Die Kur- und Kreisstadt Bad Salzungen mit historischer Innenstadt zählt mit rund 1125 Jahren urkundlich überlieferter Geschichte zu den ältesten Orten Thüringens, hat ca. 16.183 Einwohner und ersteckt sich über eine Fläche von 3.905,81 Hektar. Am 5. Januar 775 stellte der fränkische König Karl der Große eine Schenkungsurkunde des Zehnten von seiner Villa Salsunga an das Kloster Hersfeld aus.

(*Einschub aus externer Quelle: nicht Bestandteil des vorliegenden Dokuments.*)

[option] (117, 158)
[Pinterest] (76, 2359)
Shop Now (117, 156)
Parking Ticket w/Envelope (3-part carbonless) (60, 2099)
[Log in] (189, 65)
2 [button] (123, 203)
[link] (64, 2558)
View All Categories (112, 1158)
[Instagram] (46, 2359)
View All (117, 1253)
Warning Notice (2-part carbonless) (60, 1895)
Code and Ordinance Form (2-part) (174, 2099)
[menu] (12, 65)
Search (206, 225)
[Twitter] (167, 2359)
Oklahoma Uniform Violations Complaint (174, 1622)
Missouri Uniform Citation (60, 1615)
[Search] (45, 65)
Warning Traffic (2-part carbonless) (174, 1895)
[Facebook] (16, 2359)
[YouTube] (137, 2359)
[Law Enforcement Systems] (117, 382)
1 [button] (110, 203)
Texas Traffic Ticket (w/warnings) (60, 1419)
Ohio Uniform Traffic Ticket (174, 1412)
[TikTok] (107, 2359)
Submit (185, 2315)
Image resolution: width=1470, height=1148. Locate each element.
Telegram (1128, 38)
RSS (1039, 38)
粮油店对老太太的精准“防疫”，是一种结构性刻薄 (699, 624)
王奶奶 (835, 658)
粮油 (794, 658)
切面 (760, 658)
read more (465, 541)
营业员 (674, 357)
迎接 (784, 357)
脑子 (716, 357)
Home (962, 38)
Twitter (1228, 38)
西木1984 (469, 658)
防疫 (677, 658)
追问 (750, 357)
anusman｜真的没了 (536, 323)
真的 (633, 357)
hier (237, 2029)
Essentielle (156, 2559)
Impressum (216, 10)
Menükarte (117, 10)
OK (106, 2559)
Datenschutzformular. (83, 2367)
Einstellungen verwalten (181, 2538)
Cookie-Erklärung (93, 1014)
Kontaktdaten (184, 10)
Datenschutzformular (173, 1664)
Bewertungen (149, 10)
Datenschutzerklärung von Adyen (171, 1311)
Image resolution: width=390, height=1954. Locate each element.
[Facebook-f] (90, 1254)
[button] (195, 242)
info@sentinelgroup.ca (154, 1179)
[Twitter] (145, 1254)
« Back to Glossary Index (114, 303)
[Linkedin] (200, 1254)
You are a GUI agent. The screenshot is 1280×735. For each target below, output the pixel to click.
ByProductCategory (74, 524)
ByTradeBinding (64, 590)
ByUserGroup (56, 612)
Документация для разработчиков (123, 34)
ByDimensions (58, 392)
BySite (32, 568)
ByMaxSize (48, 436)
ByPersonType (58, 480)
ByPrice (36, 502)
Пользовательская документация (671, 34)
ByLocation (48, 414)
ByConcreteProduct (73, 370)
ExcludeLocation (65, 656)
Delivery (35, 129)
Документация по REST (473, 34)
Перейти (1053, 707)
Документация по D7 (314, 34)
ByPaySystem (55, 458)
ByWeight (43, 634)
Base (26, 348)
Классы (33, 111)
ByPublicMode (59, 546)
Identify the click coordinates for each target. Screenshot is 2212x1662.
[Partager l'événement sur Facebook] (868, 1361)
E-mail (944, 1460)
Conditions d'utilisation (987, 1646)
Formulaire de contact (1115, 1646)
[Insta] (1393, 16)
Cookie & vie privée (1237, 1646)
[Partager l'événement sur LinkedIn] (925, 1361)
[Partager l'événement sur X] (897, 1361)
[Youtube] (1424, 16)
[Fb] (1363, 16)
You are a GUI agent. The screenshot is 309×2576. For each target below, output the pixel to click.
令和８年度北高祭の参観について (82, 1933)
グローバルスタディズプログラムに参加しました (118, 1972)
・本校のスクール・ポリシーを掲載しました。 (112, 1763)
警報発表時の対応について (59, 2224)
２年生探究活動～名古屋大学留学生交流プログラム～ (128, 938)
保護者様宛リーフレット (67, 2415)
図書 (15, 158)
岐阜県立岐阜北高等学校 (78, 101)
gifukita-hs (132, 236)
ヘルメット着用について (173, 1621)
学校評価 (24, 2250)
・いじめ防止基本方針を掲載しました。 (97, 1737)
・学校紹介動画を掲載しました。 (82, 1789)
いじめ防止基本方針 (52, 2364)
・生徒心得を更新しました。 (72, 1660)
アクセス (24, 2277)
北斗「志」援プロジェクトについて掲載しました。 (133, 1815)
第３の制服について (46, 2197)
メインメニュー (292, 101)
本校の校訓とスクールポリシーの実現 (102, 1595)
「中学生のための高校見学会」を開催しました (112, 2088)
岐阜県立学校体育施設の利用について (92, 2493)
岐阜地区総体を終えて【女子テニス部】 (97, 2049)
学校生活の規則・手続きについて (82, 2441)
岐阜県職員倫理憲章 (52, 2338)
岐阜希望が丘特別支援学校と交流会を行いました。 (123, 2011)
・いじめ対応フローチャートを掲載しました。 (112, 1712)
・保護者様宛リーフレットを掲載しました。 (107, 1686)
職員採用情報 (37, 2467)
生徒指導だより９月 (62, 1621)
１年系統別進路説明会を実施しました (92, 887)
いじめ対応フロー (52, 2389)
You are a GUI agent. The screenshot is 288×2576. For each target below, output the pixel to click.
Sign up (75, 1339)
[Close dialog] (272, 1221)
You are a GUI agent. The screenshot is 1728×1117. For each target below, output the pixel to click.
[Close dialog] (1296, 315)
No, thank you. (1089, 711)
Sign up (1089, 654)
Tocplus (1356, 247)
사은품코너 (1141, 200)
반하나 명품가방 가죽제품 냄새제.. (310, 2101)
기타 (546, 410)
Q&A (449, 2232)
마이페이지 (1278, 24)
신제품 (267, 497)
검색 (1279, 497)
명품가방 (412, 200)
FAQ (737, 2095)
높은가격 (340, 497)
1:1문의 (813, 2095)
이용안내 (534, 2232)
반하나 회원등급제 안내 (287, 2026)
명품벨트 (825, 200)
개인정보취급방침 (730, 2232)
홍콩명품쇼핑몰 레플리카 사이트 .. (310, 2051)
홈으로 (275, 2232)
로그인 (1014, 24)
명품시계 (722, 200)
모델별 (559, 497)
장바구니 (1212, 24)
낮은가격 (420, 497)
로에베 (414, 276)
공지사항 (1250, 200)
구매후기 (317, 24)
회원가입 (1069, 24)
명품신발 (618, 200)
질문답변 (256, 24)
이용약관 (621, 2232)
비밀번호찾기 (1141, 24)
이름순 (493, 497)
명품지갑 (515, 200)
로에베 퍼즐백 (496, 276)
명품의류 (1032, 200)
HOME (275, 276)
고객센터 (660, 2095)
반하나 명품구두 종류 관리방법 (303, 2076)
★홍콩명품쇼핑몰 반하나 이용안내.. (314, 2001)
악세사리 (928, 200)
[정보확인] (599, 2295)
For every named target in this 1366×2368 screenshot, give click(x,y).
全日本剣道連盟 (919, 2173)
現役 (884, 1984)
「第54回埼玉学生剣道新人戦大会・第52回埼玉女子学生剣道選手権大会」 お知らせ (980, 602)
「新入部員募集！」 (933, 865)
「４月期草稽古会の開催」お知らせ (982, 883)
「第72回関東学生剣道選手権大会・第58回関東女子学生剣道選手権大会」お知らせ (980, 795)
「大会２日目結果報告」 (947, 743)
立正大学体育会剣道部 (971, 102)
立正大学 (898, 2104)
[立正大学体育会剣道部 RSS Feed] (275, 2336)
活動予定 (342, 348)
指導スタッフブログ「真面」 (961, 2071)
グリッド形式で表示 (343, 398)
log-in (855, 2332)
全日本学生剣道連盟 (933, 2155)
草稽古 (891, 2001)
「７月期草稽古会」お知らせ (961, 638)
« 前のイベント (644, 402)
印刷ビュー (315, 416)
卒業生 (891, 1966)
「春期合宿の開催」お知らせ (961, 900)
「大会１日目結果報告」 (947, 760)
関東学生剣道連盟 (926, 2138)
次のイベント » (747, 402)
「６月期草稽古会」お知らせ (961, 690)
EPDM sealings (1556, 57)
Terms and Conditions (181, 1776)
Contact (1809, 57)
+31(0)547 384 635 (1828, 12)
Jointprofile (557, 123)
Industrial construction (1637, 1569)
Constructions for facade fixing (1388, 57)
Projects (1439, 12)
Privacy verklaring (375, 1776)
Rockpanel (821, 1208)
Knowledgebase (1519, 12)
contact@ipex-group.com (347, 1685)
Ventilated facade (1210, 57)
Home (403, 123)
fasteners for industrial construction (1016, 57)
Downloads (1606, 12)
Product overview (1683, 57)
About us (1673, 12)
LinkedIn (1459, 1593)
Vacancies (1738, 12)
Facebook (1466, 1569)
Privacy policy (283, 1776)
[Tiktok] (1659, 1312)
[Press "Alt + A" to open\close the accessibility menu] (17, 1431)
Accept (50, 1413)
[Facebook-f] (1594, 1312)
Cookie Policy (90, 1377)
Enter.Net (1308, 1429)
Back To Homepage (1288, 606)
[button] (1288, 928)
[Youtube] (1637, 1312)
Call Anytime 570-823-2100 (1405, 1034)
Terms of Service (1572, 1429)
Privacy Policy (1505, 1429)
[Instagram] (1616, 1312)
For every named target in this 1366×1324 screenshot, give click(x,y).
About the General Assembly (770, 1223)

Im 14. Jahrhundert nahm die Salzgewinnung in Deutschland stark zu, wovon sicher auch die Salzgewinnungsanlage/Saline Salzungen profitierte, denn Salz war im Mittelalter nicht nur das am häufigsten verwendete Gewürz für Speisen, sondern auch das einzige Konservierungsmittel.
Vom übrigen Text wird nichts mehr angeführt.